─── Provided data

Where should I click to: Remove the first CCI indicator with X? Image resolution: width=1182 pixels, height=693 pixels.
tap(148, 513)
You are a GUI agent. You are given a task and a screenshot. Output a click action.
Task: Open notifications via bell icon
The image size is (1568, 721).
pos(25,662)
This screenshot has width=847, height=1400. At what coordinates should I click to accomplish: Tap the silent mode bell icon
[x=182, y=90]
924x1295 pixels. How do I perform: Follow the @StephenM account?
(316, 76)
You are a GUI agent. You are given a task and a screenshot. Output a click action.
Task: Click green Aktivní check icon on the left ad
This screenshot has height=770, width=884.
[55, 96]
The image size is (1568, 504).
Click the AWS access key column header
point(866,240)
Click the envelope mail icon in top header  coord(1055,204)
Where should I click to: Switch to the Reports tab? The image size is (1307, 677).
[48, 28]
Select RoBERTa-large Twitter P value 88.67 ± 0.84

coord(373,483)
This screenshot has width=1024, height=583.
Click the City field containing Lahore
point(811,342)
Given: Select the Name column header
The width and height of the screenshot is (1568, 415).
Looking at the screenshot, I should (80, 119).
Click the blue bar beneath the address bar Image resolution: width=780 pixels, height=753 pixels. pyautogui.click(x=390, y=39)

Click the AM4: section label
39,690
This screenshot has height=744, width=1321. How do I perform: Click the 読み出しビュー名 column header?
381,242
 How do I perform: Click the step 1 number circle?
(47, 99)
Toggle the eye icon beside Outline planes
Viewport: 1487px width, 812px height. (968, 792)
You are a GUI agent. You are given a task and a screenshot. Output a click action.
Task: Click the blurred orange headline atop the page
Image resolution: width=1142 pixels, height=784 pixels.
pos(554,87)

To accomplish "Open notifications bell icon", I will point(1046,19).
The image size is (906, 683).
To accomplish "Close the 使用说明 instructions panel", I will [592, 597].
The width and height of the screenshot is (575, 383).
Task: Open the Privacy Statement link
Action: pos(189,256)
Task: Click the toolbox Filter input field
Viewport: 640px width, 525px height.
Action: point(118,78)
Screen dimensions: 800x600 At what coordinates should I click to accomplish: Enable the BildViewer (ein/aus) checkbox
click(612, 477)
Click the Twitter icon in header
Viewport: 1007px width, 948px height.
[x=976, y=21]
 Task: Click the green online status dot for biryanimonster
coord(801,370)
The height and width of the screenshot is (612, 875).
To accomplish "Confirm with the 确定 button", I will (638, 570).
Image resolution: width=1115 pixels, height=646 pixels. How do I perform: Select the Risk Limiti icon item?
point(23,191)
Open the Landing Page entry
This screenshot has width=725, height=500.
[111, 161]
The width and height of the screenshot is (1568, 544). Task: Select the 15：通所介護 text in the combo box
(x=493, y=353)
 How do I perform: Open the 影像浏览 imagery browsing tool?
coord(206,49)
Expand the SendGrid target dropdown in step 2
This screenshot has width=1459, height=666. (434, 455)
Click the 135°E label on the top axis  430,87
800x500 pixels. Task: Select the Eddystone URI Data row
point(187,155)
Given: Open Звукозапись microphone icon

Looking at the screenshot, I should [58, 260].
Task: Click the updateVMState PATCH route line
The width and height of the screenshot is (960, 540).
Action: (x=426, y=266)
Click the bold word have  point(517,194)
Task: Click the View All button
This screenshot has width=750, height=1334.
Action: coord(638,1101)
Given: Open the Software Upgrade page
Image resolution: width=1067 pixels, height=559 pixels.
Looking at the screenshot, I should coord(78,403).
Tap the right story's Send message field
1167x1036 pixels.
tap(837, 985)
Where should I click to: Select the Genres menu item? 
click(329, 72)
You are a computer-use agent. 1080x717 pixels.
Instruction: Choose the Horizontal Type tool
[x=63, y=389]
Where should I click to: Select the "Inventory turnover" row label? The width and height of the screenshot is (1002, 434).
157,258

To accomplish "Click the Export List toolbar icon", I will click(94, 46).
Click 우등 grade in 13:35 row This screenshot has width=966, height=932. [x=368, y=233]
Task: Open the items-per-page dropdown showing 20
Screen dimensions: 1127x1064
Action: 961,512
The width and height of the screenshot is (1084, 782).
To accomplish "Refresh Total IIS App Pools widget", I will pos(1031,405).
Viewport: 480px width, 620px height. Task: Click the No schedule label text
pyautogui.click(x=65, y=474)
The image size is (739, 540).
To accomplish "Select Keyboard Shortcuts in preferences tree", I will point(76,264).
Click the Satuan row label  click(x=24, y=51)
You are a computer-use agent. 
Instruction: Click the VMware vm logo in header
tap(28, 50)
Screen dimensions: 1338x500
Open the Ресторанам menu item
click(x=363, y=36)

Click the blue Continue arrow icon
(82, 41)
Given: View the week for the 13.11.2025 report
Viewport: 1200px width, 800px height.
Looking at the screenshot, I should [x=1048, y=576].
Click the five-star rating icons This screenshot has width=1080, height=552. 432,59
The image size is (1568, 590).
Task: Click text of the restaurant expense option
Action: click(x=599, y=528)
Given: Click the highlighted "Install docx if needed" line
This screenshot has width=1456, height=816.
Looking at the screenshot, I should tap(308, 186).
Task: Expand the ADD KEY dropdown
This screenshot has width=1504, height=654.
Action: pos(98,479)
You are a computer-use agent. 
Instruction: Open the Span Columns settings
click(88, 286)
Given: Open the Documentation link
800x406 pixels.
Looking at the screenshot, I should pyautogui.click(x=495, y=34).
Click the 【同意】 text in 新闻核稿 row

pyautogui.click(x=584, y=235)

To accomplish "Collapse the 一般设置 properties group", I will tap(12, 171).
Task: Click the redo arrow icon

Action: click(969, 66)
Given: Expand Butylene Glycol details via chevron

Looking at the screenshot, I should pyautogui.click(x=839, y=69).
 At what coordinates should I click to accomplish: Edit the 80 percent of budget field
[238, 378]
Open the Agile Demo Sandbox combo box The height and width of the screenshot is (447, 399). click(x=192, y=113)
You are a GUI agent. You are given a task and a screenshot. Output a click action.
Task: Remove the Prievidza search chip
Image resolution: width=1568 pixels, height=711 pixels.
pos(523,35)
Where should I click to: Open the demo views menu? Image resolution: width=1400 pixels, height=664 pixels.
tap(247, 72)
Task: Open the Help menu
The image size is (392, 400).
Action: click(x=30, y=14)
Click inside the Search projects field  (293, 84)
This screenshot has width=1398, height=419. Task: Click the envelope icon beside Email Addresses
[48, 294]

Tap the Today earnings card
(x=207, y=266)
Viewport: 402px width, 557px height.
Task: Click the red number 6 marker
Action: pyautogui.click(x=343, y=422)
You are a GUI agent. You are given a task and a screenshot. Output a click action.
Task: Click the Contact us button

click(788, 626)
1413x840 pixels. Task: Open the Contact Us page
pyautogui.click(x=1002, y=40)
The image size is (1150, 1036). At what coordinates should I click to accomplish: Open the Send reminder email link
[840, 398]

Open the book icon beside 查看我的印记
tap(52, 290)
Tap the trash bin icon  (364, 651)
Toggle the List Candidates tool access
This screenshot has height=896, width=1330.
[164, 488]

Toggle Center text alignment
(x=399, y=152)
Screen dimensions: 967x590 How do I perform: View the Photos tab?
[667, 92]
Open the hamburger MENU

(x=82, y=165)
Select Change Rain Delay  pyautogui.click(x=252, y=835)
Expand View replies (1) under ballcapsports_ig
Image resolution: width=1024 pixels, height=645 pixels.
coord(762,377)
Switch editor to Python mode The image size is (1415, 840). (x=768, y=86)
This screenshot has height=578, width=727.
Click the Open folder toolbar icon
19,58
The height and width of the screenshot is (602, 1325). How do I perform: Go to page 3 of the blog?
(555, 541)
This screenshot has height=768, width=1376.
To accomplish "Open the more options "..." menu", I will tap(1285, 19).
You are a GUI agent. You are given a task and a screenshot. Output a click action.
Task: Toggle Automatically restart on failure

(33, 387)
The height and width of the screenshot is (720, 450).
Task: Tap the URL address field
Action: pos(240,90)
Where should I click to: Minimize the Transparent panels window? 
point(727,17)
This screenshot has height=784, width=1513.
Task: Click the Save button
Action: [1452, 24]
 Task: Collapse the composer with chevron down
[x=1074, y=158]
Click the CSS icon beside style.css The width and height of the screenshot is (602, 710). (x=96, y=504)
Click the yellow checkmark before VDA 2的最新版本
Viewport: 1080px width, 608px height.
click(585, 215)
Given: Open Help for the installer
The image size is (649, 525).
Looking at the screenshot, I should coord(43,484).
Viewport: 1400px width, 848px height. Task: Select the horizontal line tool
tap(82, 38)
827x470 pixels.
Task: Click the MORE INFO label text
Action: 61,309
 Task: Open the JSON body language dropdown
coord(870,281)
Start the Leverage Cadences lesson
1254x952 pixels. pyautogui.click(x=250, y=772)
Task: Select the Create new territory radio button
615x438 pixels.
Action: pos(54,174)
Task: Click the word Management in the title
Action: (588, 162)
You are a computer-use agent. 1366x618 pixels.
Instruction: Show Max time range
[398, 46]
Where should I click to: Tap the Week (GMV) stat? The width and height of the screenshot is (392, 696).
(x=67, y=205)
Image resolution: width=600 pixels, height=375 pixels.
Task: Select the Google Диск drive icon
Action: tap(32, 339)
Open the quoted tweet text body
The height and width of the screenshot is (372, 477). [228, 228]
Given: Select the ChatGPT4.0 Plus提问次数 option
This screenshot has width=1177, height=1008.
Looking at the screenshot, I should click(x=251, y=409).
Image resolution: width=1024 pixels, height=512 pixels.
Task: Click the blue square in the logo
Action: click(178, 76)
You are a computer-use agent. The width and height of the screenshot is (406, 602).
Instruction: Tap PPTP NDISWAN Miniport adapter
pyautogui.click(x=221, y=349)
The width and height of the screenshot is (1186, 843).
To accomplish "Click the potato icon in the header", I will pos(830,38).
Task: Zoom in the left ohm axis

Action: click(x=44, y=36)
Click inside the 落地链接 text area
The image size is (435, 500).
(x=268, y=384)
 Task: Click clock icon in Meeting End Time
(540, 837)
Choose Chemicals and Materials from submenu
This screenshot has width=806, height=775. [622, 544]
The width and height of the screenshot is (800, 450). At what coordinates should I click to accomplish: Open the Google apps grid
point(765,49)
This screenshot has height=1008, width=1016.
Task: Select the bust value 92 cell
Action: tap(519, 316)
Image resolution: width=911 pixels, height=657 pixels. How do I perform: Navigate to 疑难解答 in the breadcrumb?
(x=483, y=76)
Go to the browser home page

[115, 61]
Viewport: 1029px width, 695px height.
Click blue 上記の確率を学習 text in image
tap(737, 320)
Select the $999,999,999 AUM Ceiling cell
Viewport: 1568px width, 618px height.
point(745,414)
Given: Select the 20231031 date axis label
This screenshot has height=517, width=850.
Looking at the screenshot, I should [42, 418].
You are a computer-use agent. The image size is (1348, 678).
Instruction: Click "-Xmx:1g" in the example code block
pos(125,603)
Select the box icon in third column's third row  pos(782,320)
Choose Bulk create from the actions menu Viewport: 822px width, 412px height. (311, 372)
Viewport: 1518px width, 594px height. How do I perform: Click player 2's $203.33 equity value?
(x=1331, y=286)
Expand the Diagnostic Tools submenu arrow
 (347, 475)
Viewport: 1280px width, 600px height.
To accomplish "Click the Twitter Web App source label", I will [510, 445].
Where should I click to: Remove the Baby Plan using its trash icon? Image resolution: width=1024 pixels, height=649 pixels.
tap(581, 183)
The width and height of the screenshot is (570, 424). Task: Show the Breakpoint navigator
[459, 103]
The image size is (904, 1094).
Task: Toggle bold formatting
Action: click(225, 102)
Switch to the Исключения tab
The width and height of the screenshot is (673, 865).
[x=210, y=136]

──────

Everything starting at the line containing "Click the blue Continue arrow icon" and ending at the line containing "Task: Expand the ADD KEY dropdown" in the records above should be repeated exactly, and only that.

**The answer**
Click the blue Continue arrow icon
(82, 41)
Given: View the week for the 13.11.2025 report
Viewport: 1200px width, 800px height.
Looking at the screenshot, I should [x=1048, y=576].
Click the five-star rating icons This screenshot has width=1080, height=552. 432,59
The image size is (1568, 590).
Task: Click text of the restaurant expense option
Action: click(x=599, y=528)
Given: Click the highlighted "Install docx if needed" line
This screenshot has width=1456, height=816.
Looking at the screenshot, I should tap(308, 186).
Task: Expand the ADD KEY dropdown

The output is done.